Bir varmış, bir yokmuş; evvel zaman içinde, kalbur saman içinde, Anadolu’nun bereketli topraklarında küçük bir köy varmış. Bu köyde, çocukların neşesiyle dolu bir mahallede, Ramazan Bayramı yaklaşırken herkes hazırlıklara başlamış. Bayram sabahı için süslemeler yapılmış, evler rengarenk çiçeklerle donatılmış.
Köyün en yaşlısı, Bilge Dede, bayram sabahı evinin önünde topladığı çocuklara eski Türk masallarından bahsetmeye başlamış. “Her bayram, sevgi ve paylaşım demektir,” dermiş. Dede, çocuklara bayramın yalnızca şeker ve oyun değil, aynı zamanda yardımlaşmanın, hoşgörünün ve sabrın da simgesi olduğunu anlatırmış. Çocuklar, Dede’nin anlattığı masallara hayran kalır, gözlerinde umut ve mutluluk parıldarmış.
O gün, köydeki çocuklar bayram sabahı sabah erkenden kalkmış, evlerinin yakınındaki mescitde toplanmışlar. Cemiyetin bir köşesinde, minik bir kız olan Elif, annesinden aldığı eski bir kitapta, atalarımızın bayram geleneklerini okumuş. Bu kitap, kuşaktan kuşağa aktarılan hikayelerle doluymuş. Elif, kitapta okudukça, bayramın aslında bir araya gelip gönülleri ısıtan, birlikte sevinçleri paylaşmanın ne kadar değerli olduğunu öğrenmiş.
Masalın sürpriz yanı ise, o gün mescitte beklenmedik bir misafirin ortaya çıkmasıymış. Uzak diyarlardan gelen, renkli giysiler içinde bir gezgin, köylülere bayramın farklı kültürlerde nasıl kutlandığını anlatmış. Gezginin anlattıkları, çocukların hayal gücünü canlandırmış; hepsi, kendi kültürlerinin yanı sıra diğer milletlerin geleneklerine de saygı duymayı öğrenmişler.

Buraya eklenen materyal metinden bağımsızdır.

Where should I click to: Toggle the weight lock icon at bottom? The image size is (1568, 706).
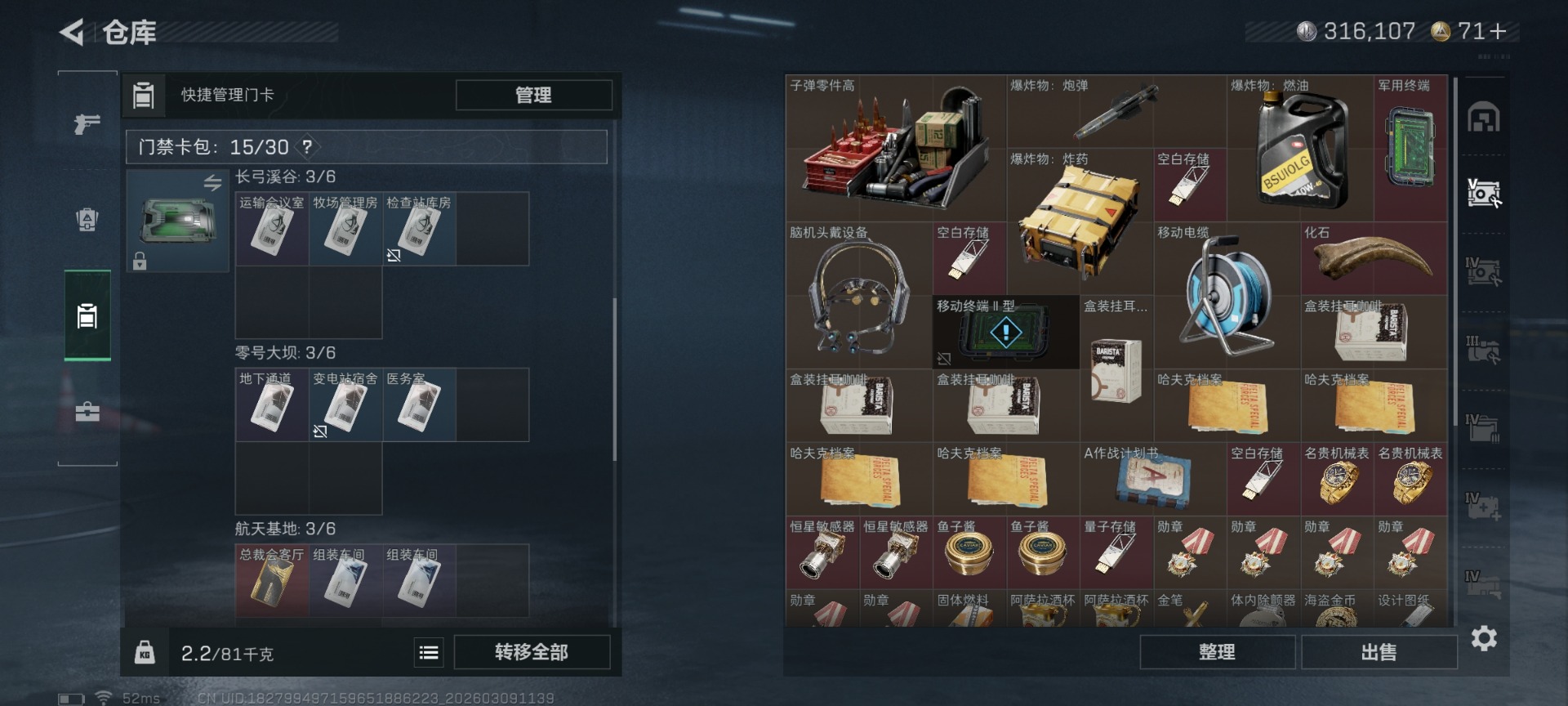[x=145, y=652]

Günün sonunda, Bilge Dede çocuklara şöyle demiş: “Bayram, mutluluğu ve sevgiyi paylaşmaktır. Gönlünüzde sevgi, yüzünüzde gülücük saklı kalsın.” İşte böylece, bayram sevinciyle dolu köyde, herkes birbirine yardım ederek ve sevgiyle kucaklaşarak mutlu sonla noktalamış.